The problem: Each line from the opening of the records that follow to the line with "This screenshot has width=1000, height=570." needs to be written out exactly. Add nothing.

[Data extracted from a collection]
====

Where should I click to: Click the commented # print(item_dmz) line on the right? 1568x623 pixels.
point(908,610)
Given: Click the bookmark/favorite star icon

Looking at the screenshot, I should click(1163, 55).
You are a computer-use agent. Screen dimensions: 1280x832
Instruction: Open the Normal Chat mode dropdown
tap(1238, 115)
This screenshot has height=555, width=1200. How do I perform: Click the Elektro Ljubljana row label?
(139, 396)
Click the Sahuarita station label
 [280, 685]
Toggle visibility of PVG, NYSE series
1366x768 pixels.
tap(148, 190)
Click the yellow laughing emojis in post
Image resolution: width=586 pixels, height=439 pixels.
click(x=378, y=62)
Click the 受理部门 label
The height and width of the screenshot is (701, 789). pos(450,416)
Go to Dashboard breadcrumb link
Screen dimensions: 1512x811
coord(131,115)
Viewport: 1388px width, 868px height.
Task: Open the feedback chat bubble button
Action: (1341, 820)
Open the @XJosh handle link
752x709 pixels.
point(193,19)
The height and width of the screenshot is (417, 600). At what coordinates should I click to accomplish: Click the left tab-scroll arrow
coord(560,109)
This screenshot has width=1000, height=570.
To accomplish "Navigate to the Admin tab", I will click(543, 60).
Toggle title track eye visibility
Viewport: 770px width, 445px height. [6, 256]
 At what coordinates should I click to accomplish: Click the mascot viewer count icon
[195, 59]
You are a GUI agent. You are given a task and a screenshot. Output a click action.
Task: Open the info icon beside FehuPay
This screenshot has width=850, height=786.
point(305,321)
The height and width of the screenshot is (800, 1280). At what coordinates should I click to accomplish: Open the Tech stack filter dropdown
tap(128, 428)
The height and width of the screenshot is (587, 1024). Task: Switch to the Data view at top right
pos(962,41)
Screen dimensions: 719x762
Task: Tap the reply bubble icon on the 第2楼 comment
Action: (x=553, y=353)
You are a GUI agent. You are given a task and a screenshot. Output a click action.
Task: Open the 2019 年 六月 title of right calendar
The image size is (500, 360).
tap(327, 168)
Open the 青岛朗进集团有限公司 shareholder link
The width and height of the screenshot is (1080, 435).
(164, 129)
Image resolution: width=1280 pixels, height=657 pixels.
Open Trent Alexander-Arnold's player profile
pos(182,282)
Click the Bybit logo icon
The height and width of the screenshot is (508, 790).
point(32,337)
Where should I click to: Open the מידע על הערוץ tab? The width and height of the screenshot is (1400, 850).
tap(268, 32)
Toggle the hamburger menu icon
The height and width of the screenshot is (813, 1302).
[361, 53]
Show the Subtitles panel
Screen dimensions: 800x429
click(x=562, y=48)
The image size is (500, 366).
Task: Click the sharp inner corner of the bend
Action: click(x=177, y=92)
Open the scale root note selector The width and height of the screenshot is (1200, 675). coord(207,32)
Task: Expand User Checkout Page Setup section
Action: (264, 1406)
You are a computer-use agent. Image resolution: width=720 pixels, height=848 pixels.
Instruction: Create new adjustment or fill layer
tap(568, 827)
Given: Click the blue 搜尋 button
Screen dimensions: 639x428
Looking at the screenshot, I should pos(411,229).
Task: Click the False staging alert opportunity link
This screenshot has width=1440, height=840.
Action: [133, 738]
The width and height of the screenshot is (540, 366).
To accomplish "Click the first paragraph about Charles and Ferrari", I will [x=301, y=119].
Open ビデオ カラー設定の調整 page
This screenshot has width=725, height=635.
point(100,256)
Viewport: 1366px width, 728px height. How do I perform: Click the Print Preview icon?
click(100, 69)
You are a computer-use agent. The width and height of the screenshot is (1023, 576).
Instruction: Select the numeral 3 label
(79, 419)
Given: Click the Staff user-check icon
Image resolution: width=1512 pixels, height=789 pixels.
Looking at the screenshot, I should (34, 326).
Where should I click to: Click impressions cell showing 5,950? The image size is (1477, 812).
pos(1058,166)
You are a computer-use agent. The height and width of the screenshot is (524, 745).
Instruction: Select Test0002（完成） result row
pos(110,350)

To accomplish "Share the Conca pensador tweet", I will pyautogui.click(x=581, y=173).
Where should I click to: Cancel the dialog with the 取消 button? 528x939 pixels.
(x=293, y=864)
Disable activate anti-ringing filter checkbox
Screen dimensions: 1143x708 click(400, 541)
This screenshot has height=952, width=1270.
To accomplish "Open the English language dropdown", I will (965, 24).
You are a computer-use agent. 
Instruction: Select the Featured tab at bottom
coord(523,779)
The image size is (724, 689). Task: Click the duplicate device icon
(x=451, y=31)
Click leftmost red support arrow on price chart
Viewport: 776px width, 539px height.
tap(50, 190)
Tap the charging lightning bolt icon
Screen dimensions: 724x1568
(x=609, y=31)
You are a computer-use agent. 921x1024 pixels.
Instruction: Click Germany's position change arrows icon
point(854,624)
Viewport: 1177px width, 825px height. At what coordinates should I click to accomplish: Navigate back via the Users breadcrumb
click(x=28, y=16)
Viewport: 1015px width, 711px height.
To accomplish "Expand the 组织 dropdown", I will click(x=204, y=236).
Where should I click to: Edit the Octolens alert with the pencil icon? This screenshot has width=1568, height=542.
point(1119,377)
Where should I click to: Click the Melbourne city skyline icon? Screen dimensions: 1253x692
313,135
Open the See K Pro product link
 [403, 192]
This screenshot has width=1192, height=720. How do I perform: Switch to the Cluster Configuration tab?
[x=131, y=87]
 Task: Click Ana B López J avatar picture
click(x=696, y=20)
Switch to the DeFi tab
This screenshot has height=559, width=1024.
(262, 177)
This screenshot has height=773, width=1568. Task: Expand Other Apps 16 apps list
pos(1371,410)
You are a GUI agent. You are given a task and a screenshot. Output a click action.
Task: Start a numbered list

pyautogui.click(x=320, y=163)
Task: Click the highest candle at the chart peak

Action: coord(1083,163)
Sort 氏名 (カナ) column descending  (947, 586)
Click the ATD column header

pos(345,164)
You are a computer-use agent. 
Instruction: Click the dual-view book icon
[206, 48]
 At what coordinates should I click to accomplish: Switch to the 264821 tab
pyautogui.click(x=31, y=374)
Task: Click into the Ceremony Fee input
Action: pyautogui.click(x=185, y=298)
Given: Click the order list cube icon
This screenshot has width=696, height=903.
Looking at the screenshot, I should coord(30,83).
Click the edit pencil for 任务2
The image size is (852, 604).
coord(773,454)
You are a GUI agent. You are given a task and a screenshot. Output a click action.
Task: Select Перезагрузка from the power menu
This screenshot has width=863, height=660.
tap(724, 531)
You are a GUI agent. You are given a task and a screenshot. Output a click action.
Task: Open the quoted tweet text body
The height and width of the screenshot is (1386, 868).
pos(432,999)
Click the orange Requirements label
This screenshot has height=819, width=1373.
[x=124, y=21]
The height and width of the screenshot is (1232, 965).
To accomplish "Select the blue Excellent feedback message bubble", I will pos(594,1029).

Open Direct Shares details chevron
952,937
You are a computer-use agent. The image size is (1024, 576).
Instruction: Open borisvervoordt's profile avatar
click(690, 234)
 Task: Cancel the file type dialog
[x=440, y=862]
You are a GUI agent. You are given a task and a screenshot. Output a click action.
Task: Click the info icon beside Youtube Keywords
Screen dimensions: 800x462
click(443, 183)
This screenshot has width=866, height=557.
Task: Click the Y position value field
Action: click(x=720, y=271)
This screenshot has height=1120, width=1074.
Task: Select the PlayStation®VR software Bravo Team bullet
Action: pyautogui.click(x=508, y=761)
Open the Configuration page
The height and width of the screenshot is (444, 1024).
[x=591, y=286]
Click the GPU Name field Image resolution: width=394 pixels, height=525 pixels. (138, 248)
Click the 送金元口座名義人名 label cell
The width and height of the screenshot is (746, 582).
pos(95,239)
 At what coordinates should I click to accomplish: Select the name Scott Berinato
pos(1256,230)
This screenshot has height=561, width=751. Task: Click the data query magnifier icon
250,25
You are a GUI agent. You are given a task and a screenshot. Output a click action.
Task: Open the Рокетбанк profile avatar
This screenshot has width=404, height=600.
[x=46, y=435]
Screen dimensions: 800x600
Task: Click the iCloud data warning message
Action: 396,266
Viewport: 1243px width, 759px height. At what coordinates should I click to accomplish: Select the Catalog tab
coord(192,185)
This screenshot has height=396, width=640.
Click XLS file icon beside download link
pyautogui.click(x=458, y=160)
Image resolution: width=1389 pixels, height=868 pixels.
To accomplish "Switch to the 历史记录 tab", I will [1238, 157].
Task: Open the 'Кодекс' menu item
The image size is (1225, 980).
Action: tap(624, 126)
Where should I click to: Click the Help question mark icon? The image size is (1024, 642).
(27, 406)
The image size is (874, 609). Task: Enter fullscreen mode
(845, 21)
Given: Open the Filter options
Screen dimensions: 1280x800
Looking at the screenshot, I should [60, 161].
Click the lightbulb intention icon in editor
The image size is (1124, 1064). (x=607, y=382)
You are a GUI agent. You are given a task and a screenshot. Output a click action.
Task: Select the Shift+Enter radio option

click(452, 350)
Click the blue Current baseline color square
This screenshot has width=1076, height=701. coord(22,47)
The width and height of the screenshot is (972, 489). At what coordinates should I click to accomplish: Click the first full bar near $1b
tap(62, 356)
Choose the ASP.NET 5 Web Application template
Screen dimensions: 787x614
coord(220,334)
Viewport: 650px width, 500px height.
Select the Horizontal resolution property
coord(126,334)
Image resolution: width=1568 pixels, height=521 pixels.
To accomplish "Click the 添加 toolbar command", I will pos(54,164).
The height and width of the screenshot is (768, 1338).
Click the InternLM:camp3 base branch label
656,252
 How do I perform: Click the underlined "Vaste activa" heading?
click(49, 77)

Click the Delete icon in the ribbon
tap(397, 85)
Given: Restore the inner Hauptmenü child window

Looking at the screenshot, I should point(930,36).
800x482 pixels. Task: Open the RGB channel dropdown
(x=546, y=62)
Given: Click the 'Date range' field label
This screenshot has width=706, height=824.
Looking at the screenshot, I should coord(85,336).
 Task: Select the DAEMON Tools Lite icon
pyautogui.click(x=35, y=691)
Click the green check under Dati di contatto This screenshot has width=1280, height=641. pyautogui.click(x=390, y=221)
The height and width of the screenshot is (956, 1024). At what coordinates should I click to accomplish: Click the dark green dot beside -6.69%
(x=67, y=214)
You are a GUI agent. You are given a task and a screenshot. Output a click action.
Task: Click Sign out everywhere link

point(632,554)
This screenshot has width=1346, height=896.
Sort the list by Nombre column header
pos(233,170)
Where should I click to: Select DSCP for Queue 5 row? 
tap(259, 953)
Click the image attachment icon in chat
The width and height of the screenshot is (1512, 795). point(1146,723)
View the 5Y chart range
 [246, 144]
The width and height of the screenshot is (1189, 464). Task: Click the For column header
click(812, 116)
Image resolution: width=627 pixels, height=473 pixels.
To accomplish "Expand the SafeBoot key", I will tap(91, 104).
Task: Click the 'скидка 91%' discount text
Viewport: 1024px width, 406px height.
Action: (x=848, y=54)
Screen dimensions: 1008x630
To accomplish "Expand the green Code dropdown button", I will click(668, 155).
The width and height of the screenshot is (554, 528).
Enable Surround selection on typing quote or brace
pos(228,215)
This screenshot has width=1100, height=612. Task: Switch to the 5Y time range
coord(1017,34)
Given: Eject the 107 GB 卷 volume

====

Exercise response:
Where should I click to: Click the commented # print(item_dmz) line on the right? 1568x623 pixels.
point(908,610)
Given: Click the bookmark/favorite star icon

Looking at the screenshot, I should click(1163, 55).
You are a computer-use agent. Screen dimensions: 1280x832
Instruction: Open the Normal Chat mode dropdown
tap(1238, 115)
This screenshot has height=555, width=1200. How do I perform: Click the Elektro Ljubljana row label?
(139, 396)
Click the Sahuarita station label
 [280, 685]
Toggle visibility of PVG, NYSE series
1366x768 pixels.
tap(148, 190)
Click the yellow laughing emojis in post
Image resolution: width=586 pixels, height=439 pixels.
click(x=378, y=62)
Click the 受理部门 label
The height and width of the screenshot is (701, 789). pos(450,416)
Go to Dashboard breadcrumb link
Screen dimensions: 1512x811
coord(131,115)
Viewport: 1388px width, 868px height.
Task: Open the feedback chat bubble button
Action: (1341, 820)
Open the @XJosh handle link
752x709 pixels.
point(193,19)
The height and width of the screenshot is (417, 600). At what coordinates should I click to accomplish: Click the left tab-scroll arrow
coord(560,109)
This screenshot has width=1000, height=570.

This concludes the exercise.